Preferably, the step 4 specifically includes:

step 4.1: of the q differentially expressed components, the expression values of some components of a single sample are significantly different from the average value, the degree of difference is quantified by the residual value, and for the sample labeled "+" of the ith sample, the residual value of the jth differentially expressed component is calculated by the following formula:

for the sample labeled "-" of the ith sample, the residual value of the jth differentially expressed component is calculated by the following formula:

step 4.2: to obtain the biomarker components for the ith sample labeled "+", the residual values are estimated by a gaussian kernel density estimation algorithm, which performs kernel density estimation represented by the following formula:

wherein the content of the first and second substances,

performing a kernel density estimation result for a gaussian kernel, h being a smoothing factor, K being a gaussian kernel function;

step 4.3: obtaining a confidence interval of the residual value distribution under the confidence coefficient alpha through phi, wherein phi is a cumulative distribution function of the estimated nuclear density, and calculating the confidence interval of the residual value distribution under the confidence coefficient alpha through the following formula:

wherein, CI_αA confidence interval distributed by the residual error value under the condition that the confidence coefficient is alpha;

step 4.4: in obtaining CI_αThen, for the jth component of the ith sample labeled "+", when satisfiedThe jth component is the biomarker component of the ith sample labeled "+";

for the sample labeled "-", when satisfied

The jth component is the biomarker component of the ith sample labeled "+".
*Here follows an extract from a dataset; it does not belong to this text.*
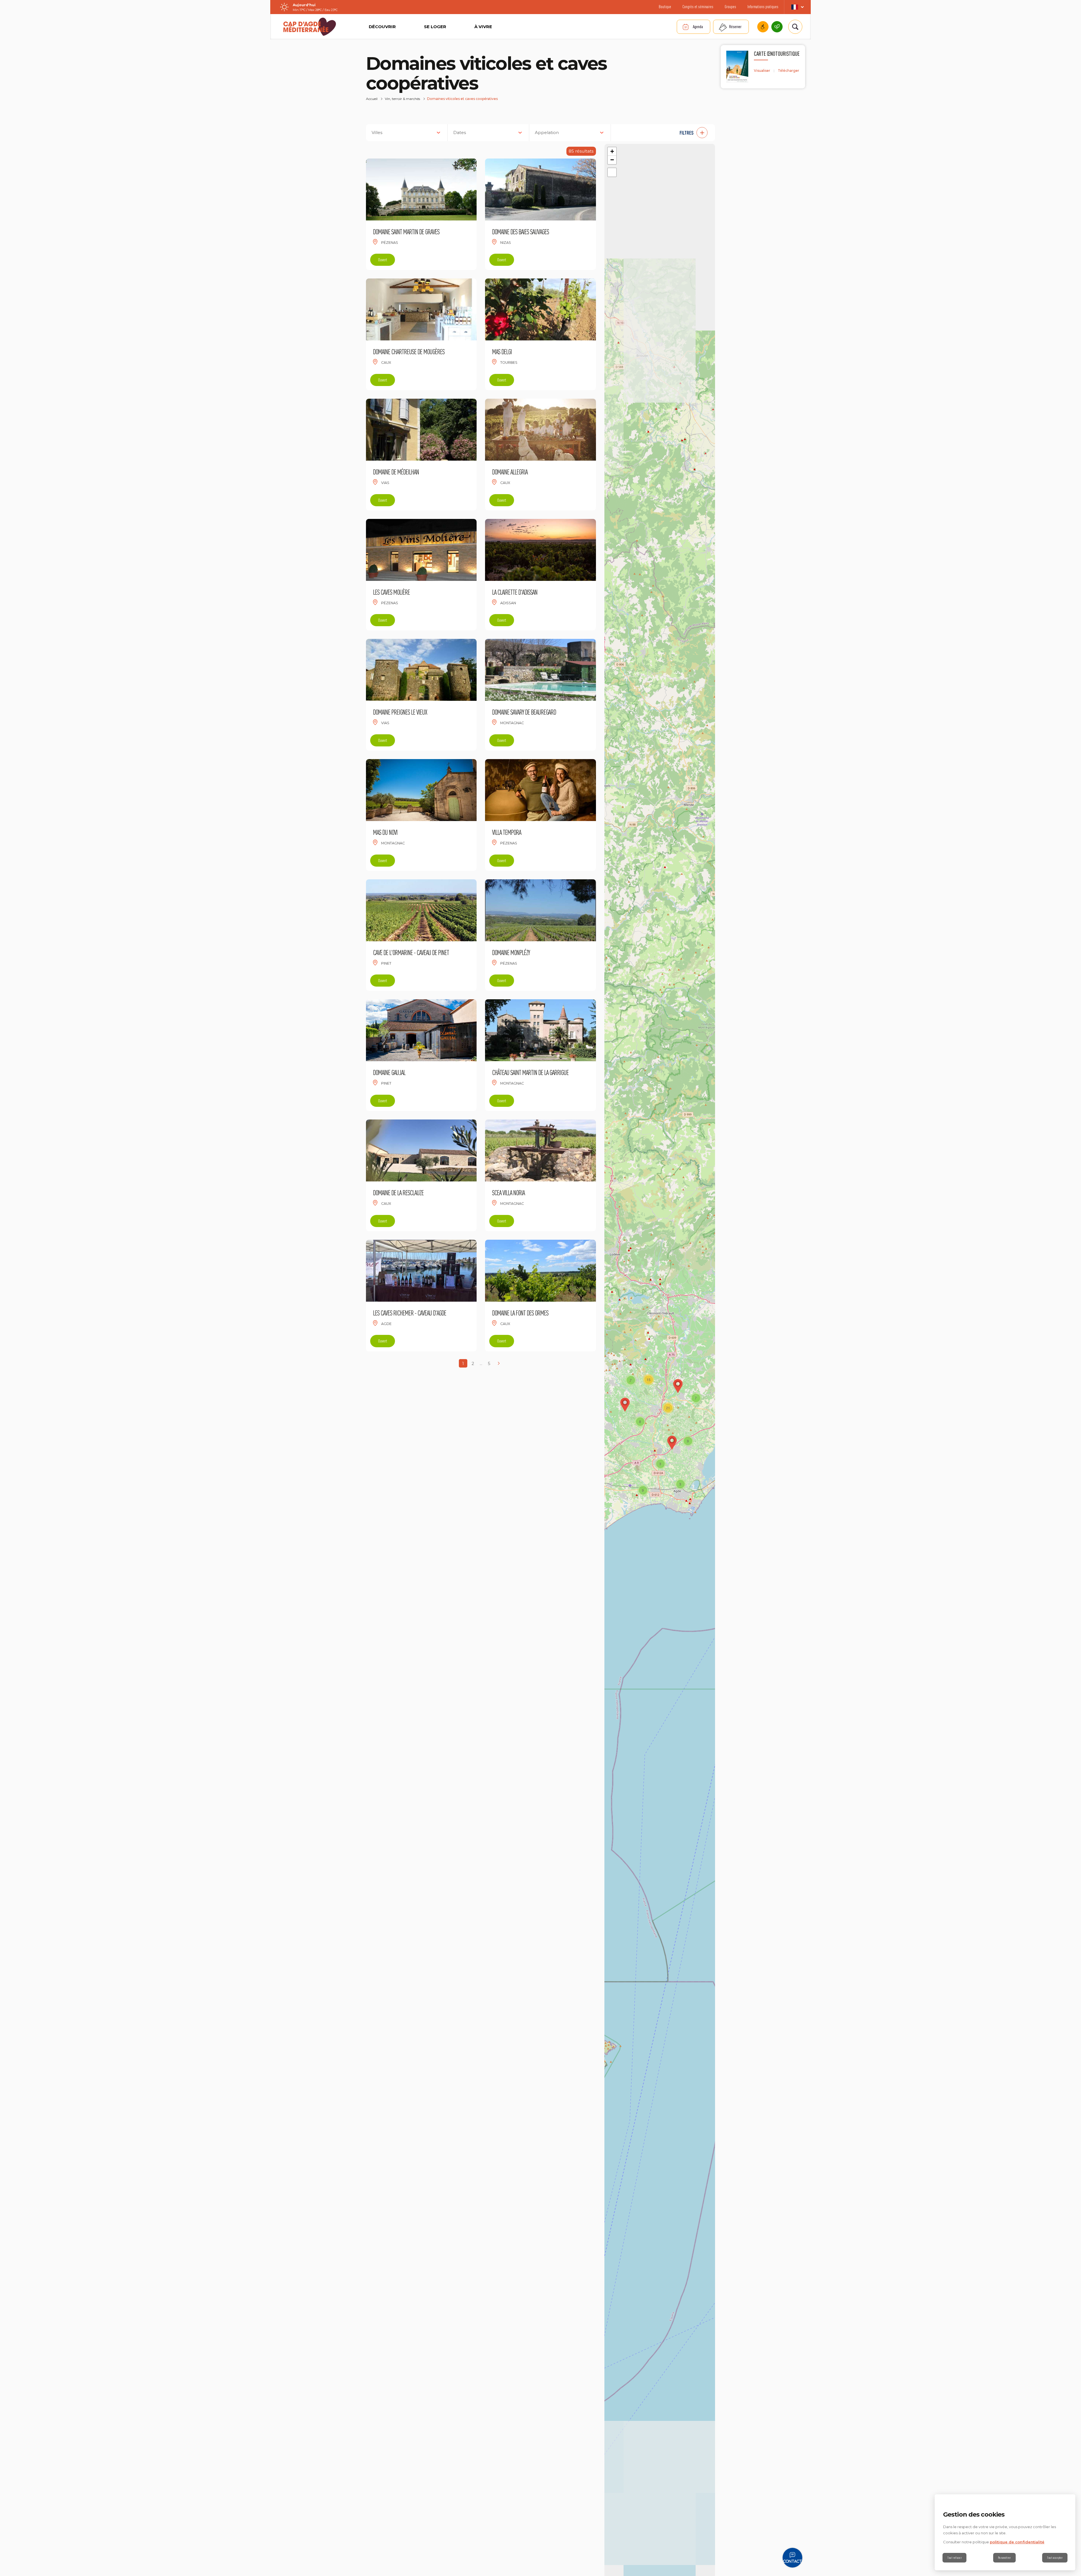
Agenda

Preferably, the "+" and "-" denote samples of two different phenotypes, respectively, the "+" denotes samples of cancer, recurrence, or response, and the "-" denotes samples of normal, non-recurrence, or non-response; alternatively, the "+" indicates a normal, non-relapsed, or non-responsive sample, and the "-" indicates a cancer, relapsed, or responsive sample.

The invention has the following beneficial effects:

the present invention allows for the selection of differential biomarkers for different individual samples.

The invention can effectively identify the biomarker, and the main effective bodies of the biomarker comprise:

a) the expression values of the biomarkers of different samples were statistically significantly different from those of other samples;

b) the frequent biomarkers in different samples can effectively distinguish the survival conditions of the samples;

c) the selected biomarkers are reported in the literature to have phenotypic-related biological effects.

Drawings

FIG. 1 is a flow chart of a method for biomarker identification of a cancer sample from an individual;

Detailed Description

The present invention will be described in detail with reference to specific examples.